Granite, Gravity and Grace

There, upon the rock, facing the stream, Ricky sat. Knees scrunched up against his chest, arms wrapped across his shins with interlaced fingers securing and giving him balance against the northerly breeze, head perched neatly on top of his knees with eyes focused on nothing but the eternal passage of the swift current, he waited and contemplated. Somewhere, birds called to their mates and taxis beeped warnings to impeding traffic, Serbian women chattered in a complicated Croatian dialect while hanging wet laundry on the line, yet not a single sound nor extraneous thought penetrated his realm as it existed today; not rushing water, not thunder, not Elijah trumpeting his clarion call throughout the world.

The rock, huge and round and placed precisely on a promontory he’d selected and designated his own, felt soft and cool to his touch. No outcroppings or imperfections of any sort offended his fingers as they lightly traced the water-and-wind-burnished surface. How many birds, lizards, squirrels, chipmunks, snakes or other humans had shared his window into eternity? Had they shared his quiet awe of this majestic place? Why did the water rush by, seemingly ignoring the upper majority in support of the much smaller and less visually acute base? Do water secrets exist down there, protected from prying eyes by fathoms of froth and algae and legions of water plants?
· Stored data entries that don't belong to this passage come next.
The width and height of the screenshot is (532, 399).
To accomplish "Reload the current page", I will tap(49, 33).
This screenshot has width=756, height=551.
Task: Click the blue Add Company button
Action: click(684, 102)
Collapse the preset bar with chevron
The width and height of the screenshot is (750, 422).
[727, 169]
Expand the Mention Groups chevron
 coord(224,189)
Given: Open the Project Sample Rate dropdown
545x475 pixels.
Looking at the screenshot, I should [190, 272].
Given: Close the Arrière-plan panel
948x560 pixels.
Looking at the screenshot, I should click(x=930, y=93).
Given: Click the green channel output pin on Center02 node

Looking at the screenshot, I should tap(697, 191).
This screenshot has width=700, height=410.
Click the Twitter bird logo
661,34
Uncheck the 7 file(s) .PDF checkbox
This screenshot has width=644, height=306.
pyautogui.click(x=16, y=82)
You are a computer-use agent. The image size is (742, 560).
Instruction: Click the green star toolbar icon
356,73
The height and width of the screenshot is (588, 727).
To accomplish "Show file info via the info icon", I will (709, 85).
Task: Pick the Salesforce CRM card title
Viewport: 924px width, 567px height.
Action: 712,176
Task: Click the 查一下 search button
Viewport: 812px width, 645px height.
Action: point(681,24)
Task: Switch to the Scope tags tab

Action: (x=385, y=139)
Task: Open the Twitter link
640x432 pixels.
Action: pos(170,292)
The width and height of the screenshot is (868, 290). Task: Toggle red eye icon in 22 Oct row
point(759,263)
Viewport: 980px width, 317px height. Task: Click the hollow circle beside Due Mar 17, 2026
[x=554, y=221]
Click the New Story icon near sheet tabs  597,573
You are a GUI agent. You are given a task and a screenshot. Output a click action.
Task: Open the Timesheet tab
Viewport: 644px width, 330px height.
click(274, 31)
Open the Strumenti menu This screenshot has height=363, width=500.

Maybe one day he’d dive into the icy race and try to hold on long enough to investigate, to ply his strength against the current, to search for any hand hold, to feel his lungs threaten to burst against the pressures of the depth and to know the exhilaration of impending doom.

Maybe… but not today. Today Ricky claimed his satisfaction just sitting and wondering if his rock loved him as much. After all, it’s hard to really know the emotions of a ten-ton hunk of granite eroded by eons of wind and water. Had he sufficient intellect to claim comprehension of such complexities, perhaps he wouldn’t be here at all.